> **Problem requirements**: Scan the material below for "sidebar", then return each line that contains it.

───── Given data

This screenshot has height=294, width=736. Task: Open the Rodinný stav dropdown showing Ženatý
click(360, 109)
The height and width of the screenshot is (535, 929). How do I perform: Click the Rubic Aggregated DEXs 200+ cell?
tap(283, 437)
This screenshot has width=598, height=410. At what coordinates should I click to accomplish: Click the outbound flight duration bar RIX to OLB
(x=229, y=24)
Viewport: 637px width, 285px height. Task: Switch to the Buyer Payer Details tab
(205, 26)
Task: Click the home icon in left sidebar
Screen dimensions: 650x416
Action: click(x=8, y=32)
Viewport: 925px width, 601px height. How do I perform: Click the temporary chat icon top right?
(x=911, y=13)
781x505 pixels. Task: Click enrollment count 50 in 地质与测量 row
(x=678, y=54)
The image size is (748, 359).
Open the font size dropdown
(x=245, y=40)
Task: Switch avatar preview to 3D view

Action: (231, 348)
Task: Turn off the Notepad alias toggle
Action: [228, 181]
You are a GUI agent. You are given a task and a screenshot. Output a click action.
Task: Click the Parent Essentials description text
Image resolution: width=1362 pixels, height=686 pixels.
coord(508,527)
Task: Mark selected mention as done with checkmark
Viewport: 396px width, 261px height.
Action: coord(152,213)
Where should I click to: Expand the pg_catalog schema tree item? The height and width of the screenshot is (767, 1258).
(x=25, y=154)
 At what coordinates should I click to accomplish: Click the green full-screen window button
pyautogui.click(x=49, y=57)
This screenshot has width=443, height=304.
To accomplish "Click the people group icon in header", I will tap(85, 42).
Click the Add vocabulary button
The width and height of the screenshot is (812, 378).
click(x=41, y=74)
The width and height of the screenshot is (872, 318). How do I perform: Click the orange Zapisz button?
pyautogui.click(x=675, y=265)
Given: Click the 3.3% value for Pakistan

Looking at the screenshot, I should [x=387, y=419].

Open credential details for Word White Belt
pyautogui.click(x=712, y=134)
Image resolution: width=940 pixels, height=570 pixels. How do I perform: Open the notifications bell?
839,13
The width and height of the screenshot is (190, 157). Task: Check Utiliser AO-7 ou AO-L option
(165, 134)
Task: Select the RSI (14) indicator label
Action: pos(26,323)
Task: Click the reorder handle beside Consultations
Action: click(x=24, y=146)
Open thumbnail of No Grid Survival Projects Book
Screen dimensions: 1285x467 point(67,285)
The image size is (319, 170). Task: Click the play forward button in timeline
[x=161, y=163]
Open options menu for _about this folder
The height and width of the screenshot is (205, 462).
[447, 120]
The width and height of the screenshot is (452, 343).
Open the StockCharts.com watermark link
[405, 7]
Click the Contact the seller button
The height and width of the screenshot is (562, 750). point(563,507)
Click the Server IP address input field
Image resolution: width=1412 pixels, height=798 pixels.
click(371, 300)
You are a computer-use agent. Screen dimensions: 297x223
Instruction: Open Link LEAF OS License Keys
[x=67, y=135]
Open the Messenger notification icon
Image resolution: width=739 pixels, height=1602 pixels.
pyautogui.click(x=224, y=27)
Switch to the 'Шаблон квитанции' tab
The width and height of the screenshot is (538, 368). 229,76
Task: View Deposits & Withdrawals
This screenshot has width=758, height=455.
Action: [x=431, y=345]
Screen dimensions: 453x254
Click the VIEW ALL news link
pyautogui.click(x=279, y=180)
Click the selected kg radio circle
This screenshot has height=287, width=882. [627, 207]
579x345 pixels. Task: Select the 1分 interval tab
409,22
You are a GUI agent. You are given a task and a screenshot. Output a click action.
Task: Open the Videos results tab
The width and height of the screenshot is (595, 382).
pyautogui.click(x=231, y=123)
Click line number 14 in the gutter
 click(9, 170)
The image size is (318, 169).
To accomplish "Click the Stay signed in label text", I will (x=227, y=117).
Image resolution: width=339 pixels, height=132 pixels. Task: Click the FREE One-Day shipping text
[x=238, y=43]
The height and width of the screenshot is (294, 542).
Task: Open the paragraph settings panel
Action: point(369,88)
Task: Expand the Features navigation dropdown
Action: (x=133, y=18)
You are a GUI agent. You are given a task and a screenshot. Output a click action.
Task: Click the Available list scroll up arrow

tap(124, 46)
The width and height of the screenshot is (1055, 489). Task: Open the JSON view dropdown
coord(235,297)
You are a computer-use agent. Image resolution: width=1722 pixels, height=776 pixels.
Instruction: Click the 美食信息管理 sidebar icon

──────────

> **Task result**:
Task: Click the home icon in left sidebar
Instruction: Click the 美食信息管理 sidebar icon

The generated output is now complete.